Gallego, Elio A.: Tradición jurídica y derecho subjetivo, Dykinson, Madrid 1996, 158 págs.



En la línea de juristas como Alvaro D'Ors, Michel Villey, Juan Vallet de Goytisolo o Javier Hervada, este excelente trabajo estudia la extrañeza del concepto moderno de derecho subjetivo a la tradición jurídica clásica, y la evolución desde la idea del ius como «la cosa justa» hasta la moderna utopía de los derechos humanos.

Para los griegos, los romanos y la escolástica, el derecho es el obiectum iustitiae, algo objetivo y concreto establecido en relación a alguien también concreto. El pensamiento moderno, sin embargo, transfiere el derecho de la cosa al propio sujeto, planteándolo en términos de una indeterminada «facultad de exigir». El derecho pasa así a ser subjetivo, en vez de objetivo; formal, en vez de real; lo exigible, en vez de lo debido.

De este modo el derecho acaba confundiéndose con «aspiración» o «deseo», dando lugar a una espiral inacabable de reclamaciones que no sólo descoyunta la sociedad y la impregna de violencia, sino que convierte al Estado en su único garante: «concebir el derecho como un poder exigir implica que los derechos dependen absolutamente del poder político, no ya para su efectividad, sino, y esto es lo más grave, para su real existencia» (pág. 70).

El inicio de esta transmutación debe situarse en el nominalismo de Ockham y en la desintegración del concepto de orden, sustituído por una visión voluntarista de lo jurídico que seguirán Grocio y Thomasius. Para intentar conciliar los derechos subjetivos de los individuos entre sí, Hobbes, Locke o Rousseau idearán ficción sobre ficción, sin conseguir, ni en la teoría ni en la práctica, sustituir la vieja armonía ligada al realista concepto de una justicia incardinada en la naturaleza de las cosas. En la cúspide de esta perversa evolución se ubican los Derechos Humanos, que el autor declara incompatibles con la tradición clásica y ajenos al campo de lo jurídico: son solamente una coartada política para legitimar o deslegitimar realidades sociales, y su carga ideológica y utópica consiste en la promesa cuasi-religiosa de un futuro perfecto para el hombre.
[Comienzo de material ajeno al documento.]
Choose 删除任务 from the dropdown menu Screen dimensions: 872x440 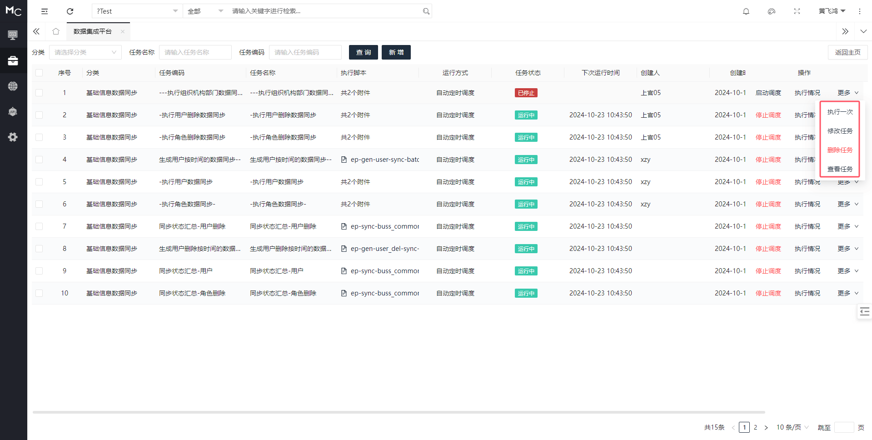[x=840, y=150]
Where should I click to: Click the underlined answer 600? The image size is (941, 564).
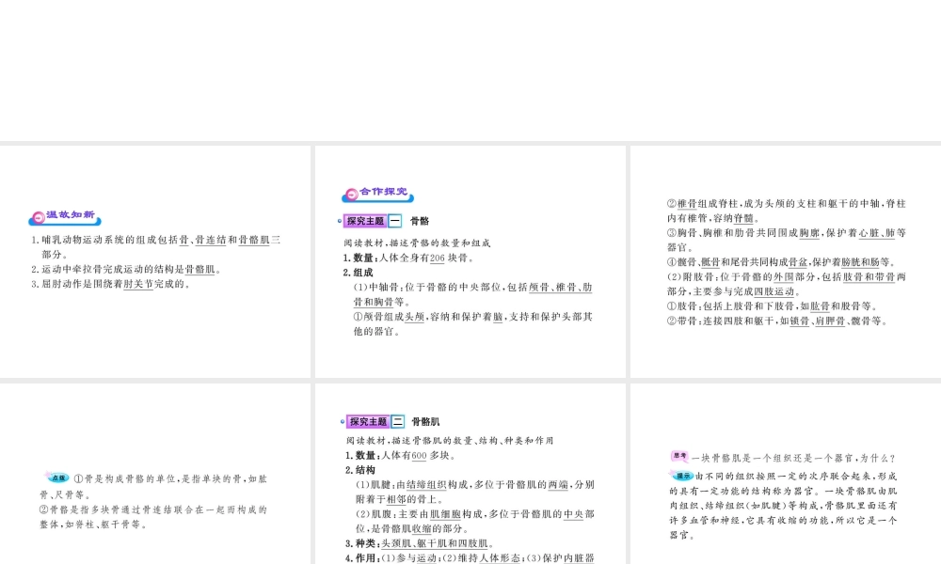tap(419, 456)
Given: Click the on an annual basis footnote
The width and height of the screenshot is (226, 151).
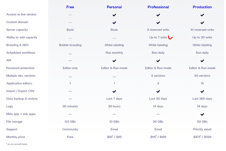Looking at the screenshot, I should 17,144.
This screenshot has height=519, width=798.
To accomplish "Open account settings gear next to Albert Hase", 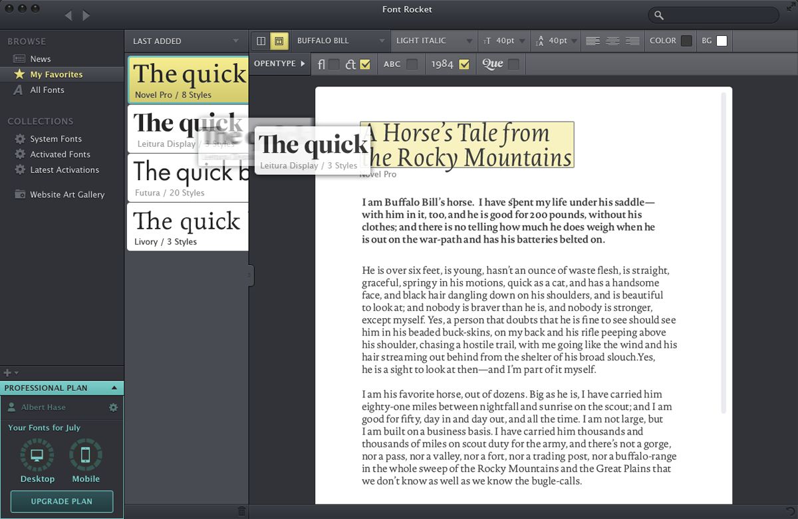I will tap(113, 407).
Elio A. Gallego concluye afirmando que «tras la categoría científica de derecho subjetivo -aparentemente inocua- subyace todo un planteamiento filosófico de fondo que supone un punto de inflexión en la historia de las ideas (...) es pues, en este sentido, el resultado más típico de la modernidad en el ámbito jurídico» (pág. 151).